We have $$B_n = n!\sum_{\lambda} \frac{\lambda^{2n}}{p'_n(\lambda)}$$ where $\lambda$ ranges over the roots of the polynomial $p_n$ and $p_n'$ is the derivative of $p_n$. $B_n$ is the $n$-th Bernoulli number.

The polynomial $p_n$ is defined as follows. $$p_n(x):=x^{n+2}t_n(1/x)$$ where $$t_n(x) = \sum_{k=0}^{n+2} \frac{x^k}{k!} -1$$ is the truncated Taylor polynomial of $\exp-1$ to power $n+2$.

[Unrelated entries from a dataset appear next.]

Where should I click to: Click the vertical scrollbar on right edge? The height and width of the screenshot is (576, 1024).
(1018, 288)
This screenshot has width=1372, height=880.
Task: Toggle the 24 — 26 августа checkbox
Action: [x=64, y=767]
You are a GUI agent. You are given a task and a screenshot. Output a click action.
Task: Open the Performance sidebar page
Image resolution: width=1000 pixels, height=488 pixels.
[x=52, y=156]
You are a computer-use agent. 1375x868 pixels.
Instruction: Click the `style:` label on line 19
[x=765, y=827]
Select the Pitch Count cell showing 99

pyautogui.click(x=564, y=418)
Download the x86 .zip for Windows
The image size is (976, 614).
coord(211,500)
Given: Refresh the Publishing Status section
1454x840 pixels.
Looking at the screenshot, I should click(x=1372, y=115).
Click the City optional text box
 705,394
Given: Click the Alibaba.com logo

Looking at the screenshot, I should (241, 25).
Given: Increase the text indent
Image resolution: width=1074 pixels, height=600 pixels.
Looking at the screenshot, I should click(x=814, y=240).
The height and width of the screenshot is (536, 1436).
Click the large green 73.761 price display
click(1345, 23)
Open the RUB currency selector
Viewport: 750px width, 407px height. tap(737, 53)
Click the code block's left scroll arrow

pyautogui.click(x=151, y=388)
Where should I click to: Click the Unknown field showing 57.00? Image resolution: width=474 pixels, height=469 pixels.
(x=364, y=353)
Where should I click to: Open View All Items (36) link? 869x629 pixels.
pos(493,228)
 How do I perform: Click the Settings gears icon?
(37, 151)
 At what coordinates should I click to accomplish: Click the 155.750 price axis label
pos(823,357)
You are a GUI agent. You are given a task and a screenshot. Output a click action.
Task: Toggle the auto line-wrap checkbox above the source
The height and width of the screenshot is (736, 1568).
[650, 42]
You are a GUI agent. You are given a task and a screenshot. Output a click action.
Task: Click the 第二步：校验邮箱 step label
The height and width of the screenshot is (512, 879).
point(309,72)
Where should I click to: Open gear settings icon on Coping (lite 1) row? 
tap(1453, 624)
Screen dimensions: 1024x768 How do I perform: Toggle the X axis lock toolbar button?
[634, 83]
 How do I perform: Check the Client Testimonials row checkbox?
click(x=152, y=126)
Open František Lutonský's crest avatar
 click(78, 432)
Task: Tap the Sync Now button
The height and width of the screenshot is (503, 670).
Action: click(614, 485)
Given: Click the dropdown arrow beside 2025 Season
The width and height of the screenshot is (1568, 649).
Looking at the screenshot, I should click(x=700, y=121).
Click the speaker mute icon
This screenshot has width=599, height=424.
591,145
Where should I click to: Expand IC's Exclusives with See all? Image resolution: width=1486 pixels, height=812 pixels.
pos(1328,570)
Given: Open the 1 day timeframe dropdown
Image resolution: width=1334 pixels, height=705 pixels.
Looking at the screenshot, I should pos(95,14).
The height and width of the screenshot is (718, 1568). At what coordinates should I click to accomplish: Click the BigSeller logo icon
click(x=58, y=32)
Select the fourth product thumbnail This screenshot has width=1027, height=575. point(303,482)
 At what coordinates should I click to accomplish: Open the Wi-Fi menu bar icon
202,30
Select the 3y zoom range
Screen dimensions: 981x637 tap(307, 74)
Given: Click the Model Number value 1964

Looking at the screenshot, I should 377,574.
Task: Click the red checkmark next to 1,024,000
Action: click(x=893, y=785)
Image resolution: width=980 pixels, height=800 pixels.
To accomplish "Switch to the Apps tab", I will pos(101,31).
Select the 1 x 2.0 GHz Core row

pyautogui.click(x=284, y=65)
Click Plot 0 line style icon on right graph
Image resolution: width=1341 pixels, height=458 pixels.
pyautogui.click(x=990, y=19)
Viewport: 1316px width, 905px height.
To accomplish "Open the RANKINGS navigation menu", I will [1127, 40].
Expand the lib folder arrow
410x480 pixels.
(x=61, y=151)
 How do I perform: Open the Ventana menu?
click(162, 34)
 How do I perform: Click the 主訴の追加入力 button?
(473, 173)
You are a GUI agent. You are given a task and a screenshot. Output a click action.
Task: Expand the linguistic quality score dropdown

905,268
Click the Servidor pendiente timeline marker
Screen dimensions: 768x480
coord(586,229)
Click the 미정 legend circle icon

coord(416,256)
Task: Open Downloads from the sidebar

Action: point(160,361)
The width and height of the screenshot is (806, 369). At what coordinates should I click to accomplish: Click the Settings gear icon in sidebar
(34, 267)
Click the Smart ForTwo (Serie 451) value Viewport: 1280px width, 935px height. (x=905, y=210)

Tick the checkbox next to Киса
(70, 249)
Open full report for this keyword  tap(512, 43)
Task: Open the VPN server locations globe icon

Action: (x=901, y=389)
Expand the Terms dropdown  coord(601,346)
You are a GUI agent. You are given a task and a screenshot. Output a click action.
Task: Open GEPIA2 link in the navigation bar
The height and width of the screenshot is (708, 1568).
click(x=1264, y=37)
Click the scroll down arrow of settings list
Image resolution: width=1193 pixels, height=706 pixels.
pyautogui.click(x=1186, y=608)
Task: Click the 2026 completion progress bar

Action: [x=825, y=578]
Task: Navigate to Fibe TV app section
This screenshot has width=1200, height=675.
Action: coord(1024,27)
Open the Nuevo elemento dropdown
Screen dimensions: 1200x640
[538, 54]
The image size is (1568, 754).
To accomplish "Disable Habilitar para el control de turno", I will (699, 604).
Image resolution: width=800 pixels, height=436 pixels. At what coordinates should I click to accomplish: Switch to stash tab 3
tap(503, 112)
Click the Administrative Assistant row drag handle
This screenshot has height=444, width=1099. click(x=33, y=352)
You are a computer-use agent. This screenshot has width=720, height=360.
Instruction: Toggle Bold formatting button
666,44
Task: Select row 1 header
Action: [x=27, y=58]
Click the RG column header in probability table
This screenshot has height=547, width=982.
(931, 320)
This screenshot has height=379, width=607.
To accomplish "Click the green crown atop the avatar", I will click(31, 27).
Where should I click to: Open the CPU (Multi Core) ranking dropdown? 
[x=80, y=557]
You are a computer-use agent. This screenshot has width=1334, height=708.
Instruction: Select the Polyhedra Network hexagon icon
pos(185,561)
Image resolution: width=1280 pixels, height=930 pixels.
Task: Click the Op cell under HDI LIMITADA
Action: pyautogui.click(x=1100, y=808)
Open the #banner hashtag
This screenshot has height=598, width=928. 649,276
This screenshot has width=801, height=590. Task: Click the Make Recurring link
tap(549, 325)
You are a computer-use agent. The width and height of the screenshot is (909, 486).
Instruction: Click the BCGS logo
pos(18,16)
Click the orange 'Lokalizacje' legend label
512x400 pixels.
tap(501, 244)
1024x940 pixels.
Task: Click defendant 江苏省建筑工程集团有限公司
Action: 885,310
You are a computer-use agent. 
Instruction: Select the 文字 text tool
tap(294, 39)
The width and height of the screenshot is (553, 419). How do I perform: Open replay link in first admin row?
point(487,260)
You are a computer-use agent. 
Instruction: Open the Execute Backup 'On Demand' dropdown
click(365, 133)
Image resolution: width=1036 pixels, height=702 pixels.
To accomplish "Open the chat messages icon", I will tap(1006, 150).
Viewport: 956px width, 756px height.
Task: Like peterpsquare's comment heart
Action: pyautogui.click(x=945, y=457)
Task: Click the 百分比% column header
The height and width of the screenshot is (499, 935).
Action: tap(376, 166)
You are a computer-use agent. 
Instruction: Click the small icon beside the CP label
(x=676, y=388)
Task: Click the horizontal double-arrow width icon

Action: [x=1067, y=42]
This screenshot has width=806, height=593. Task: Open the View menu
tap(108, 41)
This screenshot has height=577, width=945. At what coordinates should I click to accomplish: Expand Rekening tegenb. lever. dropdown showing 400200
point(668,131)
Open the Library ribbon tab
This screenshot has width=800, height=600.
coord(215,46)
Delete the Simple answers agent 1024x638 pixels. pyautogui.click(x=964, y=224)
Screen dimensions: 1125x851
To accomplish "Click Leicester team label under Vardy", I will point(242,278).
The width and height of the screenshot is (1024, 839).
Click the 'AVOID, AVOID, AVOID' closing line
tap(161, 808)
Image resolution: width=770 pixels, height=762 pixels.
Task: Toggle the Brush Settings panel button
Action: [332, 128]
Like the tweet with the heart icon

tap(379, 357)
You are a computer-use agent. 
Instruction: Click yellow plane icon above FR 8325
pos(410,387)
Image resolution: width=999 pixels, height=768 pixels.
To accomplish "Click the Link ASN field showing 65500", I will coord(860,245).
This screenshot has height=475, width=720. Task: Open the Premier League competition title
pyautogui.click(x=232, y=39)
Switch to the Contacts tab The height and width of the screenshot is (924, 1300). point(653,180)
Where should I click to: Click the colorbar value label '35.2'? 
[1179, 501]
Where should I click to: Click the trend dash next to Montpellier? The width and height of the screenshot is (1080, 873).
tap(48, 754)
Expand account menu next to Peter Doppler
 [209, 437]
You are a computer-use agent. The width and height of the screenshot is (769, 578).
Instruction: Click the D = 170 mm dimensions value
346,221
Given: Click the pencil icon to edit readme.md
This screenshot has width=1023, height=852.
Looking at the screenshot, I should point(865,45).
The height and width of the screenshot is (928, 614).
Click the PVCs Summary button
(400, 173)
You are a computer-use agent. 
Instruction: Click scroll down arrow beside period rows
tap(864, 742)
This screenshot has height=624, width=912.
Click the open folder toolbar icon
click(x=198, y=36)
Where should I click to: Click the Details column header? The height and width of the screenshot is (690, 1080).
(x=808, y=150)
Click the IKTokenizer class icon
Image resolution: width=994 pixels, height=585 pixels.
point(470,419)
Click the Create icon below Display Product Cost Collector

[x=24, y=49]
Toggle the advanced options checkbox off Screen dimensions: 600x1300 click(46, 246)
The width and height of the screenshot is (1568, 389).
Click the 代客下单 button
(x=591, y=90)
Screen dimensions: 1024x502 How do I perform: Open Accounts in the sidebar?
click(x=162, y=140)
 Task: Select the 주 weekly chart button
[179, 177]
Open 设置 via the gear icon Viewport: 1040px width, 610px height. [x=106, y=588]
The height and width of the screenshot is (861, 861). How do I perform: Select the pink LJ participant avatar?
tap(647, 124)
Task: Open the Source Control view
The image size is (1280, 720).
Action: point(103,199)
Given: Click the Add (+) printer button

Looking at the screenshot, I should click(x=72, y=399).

Then $p_n$ is the reciprocal polynomial of $t_n$ just without conjugation (though it probably makes no difference if there is conjugation or not - since $p$ is a polynomial with real coefficients and the roots come in conjugate pairs).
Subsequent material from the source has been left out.